Passive Architectural Design Doesn’t Have to Look Modern
Passive design is all the rage among architects these days. Often times, architectural firms combine passive design with modern architectural principles as a selling point. It works, so why not? At the same time, passive design doesn’t have to look modern. It is very possible to design and build a passive house-certified structure that looks rather old.
A good case in point is a recently opened cidery in the Catskill region of upstate New York. Seminary Hill Orchard & Cidery is the world’s first cidery to earn passive house certification. If you didn’t know better, you would think the structure is a centuries-old barn that has been refitted for a modern purpose.
A Nod to the Past
Upstate New York used to be home to hundreds of bank barns that dotted the landscapes of the Hudson Valley, the Finger Lakes region, and even the northern portions of the state. Those barns are getting harder and harder to find. Age and a lack of maintenance are taking their toll.

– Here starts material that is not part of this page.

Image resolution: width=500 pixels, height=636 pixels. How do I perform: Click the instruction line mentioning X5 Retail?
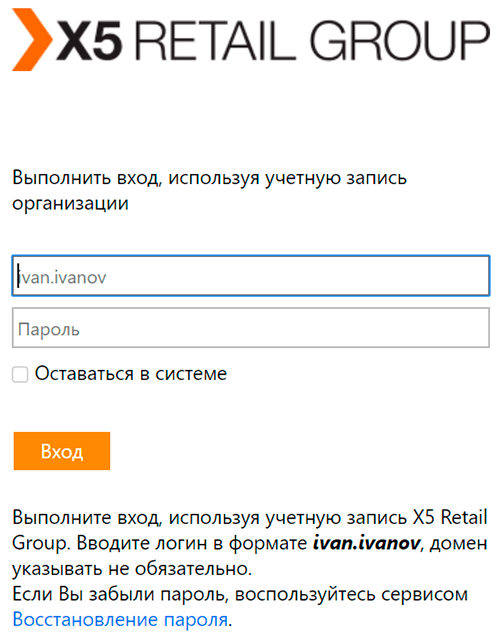(250, 518)
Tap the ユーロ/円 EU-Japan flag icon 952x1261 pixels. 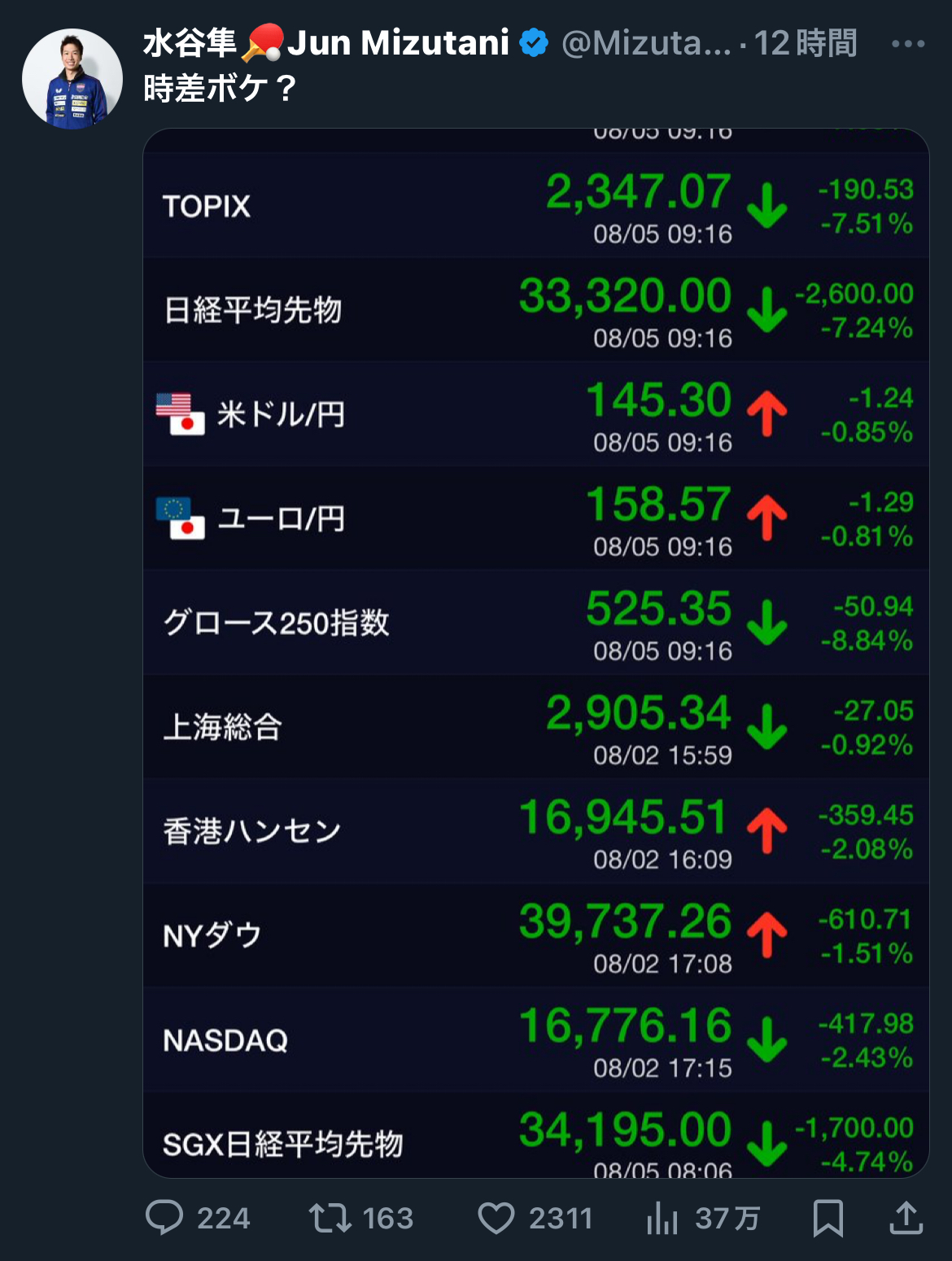tap(181, 519)
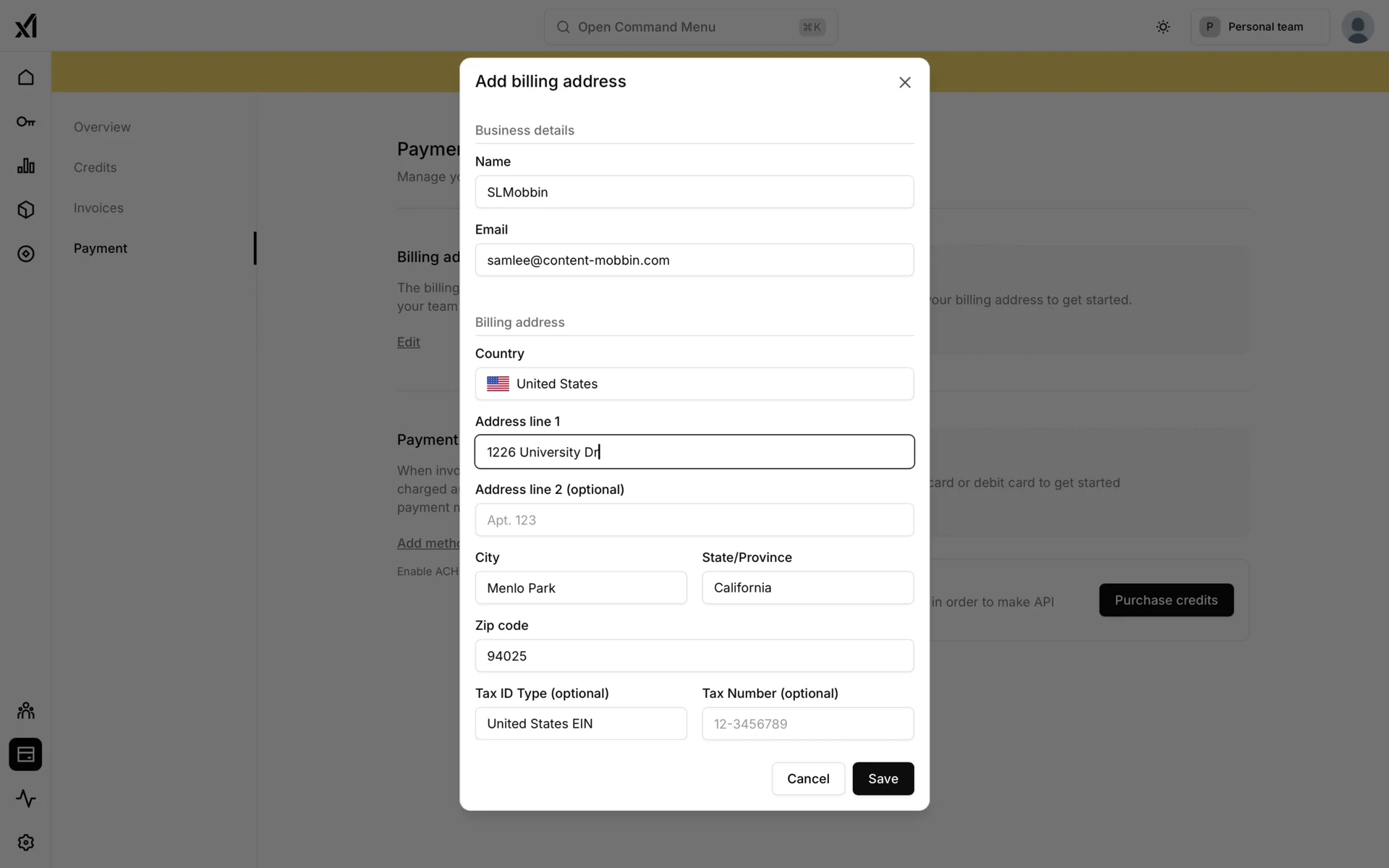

Seminary Hill owners and architects wanted to preserve a bit of the past. So they decided that their new cidery would reflect the bank barns of days gone by. Despite being rooted in passive design, the structure looks every bit like a barn at first glance. From the road, you might not even know what the building actually is.
One of the ways designers kept the look of a barn without inhibiting passivity was to use exterior cladding that simultaneously resemble old barn boards and filter sunlight. The shape of the structure and its stone foundation complete the picture.
More About Passive Design
Passive design is something architects have been working with for millennia. Even before the practice had an official name, architects knew that designing buildings in concert with nature was integral to maintaining comfort and using energy wisely.
The architects at Sparano + Mooney say passive design is all about reducing the need for mechanical heating and cooling through features built into the structure. Sparano + Mooney is an expert passive design architectural firm active in Utah and throughout the West.
Passive design considers a lot of different things:
- Natural Sunlight – Natural sunlight can be utilized to heat a structure during the winter months. Finding a way to passively block it can also help keep structures cooler in the summer. Passive design considers the path of the sun across a given property.
- Exterior Features – In addition to positioning the structure to take advantage of sunlight, exterior features can add to passive design. For example, extensive tree cover is an important feature in managing temperatures.
- Energy Efficiency – You cannot talk about passive design without mentioning energy efficiency. Architects consider everything from insulation to renewable power sources. The more energy-efficient a structure is, the better it is for the surrounding environment.
- Sustainability – Although sustainability is not technically part of passive design, many architects incorporate it into their practices. Committing to sustainability only increases the need to find ways to improve passive heating and cooling.
Seminary Hill Orchards’ decision to build a passively designed cidery may have been rooted in a desire to have a building that was both energy efficient and sustainable. But that did not force them to settle for modern architecture that just would not look the part in the Catskills.
Their architects were able to create a structure that is both passive and in keeping with the architectural history of the region at the same time. They now have a building that looks old despite being very modern in its energy efficiency and sustainability.